■ **PROMPT A**: In the excerpt about Elton John's debut at the Troubadour, which Beatles song was covered within "Burn Down the Mission"?

■ **READING TEXT**:

Indeed, the Brit pounded restlessly on the ivories all night long, his stubby hands a blur as they hammered out one tasty legato blues phrase after another.
“I started cheering so loudly,” Neil Diamond said, “[that] I spilled my drink.”
Elton and Nigel and Dee let go of any remaining inhibitions as they swung down the riotous homestretch of a fourteen-minute “Burn Down the Mission,” which incorporated an energetically majestic cover of the Beatles’ “Get Back.”
“Suddenly, the Troubadour audience was on its feet,” Robert Hilburn said. “The guy next to me wasn’t whispering any longer. He joined in the thunderous applause.”
“Rock ‘n’ roll!” a sweat-soaked Elton cried, doing a handstand off the keyboard and falling to his knees, his head shaking as if he were having a seizure. As the song climaxed, he leapt atop his piano and pumped his fist into the smoky air. The crowd imitated his gesture, mesmerized by the energy he gave off.
“For the first time in my life,” he said, “I felt released.”
Chapter 4:
Is New York As Hip As California?
Elton compared his opening night at the Troubadour to The Eddy Duchin Story. “One of those old films,” he said. “‘Look, the boy is conducting the orchestra, he’s fourteen years old and he’s blind and he’s got one leg and everybody’s going ‘Hooray!’” He laughed. “Everybody thought I was going to be a very moody person…fainting after every three songs. In fact, I came out with shorts on and flying boots and Mickey Mouse ears and played rock ‘n’ roll, and they went, ‘What is this?’”
Music critic Robert Hilburn understood exactly what it was.
“Rejoice,” he declared in the August 27 edition of the L.A. Times. “Rock music, which has been going through a rather uneventful period recently, has a new star. He’s Elton John, a 23-year-old Englishman, whose debut Tuesday night at the Troubadour was, in almost every way, magnificent.” Hilburn was effusive in his praise of the pianist’s “staggeringly original” music. “By the end of the evening,” he concluded presciently, “there was no question about John’s talent and potential. Tuesday night at the Troubadour was just the beginning. He’s going to be one of rock’s biggest and most important stars.”
“Everything stemmed from Hilburn’s article,” Dee said. “[It was] just mind-blowing.”
Elton felt similarly. “That one night, and that one review, saved me a year’s work. It flew, word-of-mouth…It was a kind of fluke.”

■ **DATASET ENTRIES**:
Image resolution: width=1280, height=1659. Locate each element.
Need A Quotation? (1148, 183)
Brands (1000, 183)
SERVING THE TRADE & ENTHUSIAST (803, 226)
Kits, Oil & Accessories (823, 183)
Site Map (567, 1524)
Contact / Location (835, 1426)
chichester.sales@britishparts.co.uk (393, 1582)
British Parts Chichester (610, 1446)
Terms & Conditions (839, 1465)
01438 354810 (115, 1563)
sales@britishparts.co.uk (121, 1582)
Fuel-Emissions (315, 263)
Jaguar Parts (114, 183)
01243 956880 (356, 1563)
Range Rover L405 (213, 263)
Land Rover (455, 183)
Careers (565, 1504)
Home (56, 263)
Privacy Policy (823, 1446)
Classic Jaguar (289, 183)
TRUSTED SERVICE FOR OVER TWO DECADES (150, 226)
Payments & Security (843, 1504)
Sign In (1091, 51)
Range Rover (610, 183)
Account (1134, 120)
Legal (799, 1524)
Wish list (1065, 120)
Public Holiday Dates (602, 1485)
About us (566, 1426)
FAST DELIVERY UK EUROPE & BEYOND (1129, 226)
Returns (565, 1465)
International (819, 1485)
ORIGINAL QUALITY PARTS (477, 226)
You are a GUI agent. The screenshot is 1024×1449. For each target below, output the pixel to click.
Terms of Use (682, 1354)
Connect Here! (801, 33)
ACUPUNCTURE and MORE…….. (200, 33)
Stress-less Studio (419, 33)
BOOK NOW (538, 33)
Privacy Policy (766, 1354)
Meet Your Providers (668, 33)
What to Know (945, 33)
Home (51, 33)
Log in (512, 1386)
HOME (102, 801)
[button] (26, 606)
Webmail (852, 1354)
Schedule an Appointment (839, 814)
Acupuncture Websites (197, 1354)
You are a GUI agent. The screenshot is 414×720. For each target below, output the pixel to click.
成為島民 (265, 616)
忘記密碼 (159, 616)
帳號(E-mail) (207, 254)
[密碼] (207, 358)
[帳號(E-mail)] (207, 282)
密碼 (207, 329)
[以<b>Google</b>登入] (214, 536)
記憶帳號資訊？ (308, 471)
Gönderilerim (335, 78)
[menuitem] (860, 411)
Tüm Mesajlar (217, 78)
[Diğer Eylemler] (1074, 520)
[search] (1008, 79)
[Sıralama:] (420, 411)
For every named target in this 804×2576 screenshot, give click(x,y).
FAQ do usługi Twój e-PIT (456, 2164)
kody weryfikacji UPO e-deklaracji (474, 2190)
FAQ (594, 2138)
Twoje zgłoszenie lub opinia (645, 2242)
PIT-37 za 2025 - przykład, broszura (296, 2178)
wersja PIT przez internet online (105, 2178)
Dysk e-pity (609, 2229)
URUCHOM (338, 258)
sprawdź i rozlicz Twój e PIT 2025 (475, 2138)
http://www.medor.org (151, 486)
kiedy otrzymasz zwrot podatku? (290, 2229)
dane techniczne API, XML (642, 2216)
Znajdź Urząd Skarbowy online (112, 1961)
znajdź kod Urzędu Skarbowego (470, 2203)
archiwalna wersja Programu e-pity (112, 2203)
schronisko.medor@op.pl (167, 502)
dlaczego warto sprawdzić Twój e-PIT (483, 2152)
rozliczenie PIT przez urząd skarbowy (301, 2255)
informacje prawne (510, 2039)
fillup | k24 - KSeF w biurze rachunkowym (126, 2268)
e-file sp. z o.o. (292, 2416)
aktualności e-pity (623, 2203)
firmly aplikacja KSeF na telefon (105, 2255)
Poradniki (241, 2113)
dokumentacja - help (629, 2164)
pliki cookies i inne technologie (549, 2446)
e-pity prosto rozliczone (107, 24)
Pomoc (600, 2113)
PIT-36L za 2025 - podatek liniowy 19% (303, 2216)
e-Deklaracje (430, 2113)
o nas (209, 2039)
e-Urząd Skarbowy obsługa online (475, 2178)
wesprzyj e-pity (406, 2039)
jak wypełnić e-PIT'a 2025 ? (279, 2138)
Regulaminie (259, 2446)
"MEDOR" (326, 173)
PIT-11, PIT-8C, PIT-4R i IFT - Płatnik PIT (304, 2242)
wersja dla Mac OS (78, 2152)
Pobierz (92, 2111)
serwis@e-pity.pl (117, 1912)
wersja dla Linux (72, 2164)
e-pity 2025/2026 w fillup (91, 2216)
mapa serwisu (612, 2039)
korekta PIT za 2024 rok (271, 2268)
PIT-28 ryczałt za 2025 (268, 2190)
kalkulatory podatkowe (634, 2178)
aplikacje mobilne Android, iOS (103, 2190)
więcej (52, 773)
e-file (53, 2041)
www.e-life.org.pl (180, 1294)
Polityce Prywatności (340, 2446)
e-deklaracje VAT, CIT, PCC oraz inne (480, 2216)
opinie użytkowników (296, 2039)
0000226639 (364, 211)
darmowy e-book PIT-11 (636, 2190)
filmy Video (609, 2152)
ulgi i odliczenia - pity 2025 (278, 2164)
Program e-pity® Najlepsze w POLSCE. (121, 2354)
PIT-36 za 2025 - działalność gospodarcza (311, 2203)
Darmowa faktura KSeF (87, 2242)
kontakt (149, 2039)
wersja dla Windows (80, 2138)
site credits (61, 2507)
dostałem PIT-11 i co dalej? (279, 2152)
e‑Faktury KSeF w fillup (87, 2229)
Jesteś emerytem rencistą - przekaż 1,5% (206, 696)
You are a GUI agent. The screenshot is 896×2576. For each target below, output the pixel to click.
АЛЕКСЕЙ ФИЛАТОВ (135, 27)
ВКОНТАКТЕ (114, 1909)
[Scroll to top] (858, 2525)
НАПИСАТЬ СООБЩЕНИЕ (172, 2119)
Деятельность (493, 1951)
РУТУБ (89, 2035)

■ **PROMPT B**: Reproduce every row from the first one down through the row that contains "[Sıralama:] (420, 411)", both ends included.

■ **WRITTEN REPLY A**: "Get Back."

■ **WRITTEN REPLY B**:
Image resolution: width=1280, height=1659. Locate each element.
Need A Quotation? (1148, 183)
Brands (1000, 183)
SERVING THE TRADE & ENTHUSIAST (803, 226)
Kits, Oil & Accessories (823, 183)
Site Map (567, 1524)
Contact / Location (835, 1426)
chichester.sales@britishparts.co.uk (393, 1582)
British Parts Chichester (610, 1446)
Terms & Conditions (839, 1465)
01438 354810 (115, 1563)
sales@britishparts.co.uk (121, 1582)
Fuel-Emissions (315, 263)
Jaguar Parts (114, 183)
01243 956880 (356, 1563)
Range Rover L405 (213, 263)
Land Rover (455, 183)
Careers (565, 1504)
Home (56, 263)
Privacy Policy (823, 1446)
Classic Jaguar (289, 183)
TRUSTED SERVICE FOR OVER TWO DECADES (150, 226)
Payments & Security (843, 1504)
Sign In (1091, 51)
Range Rover (610, 183)
Account (1134, 120)
Legal (799, 1524)
Wish list (1065, 120)
Public Holiday Dates (602, 1485)
About us (566, 1426)
FAST DELIVERY UK EUROPE & BEYOND (1129, 226)
Returns (565, 1465)
International (819, 1485)
ORIGINAL QUALITY PARTS (477, 226)
You are a GUI agent. The screenshot is 1024×1449. For each target below, output the pixel to click.
Terms of Use (682, 1354)
Connect Here! (801, 33)
ACUPUNCTURE and MORE…….. (200, 33)
Stress-less Studio (419, 33)
BOOK NOW (538, 33)
Privacy Policy (766, 1354)
Meet Your Providers (668, 33)
What to Know (945, 33)
Home (51, 33)
Log in (512, 1386)
HOME (102, 801)
[button] (26, 606)
Webmail (852, 1354)
Schedule an Appointment (839, 814)
Acupuncture Websites (197, 1354)
You are a GUI agent. The screenshot is 414×720. For each target below, output the pixel to click.
成為島民 (265, 616)
忘記密碼 (159, 616)
帳號(E-mail) (207, 254)
[密碼] (207, 358)
[帳號(E-mail)] (207, 282)
密碼 (207, 329)
[以<b>Google</b>登入] (214, 536)
記憶帳號資訊？ (308, 471)
Gönderilerim (335, 78)
[menuitem] (860, 411)
Tüm Mesajlar (217, 78)
[Diğer Eylemler] (1074, 520)
[search] (1008, 79)
[Sıralama:] (420, 411)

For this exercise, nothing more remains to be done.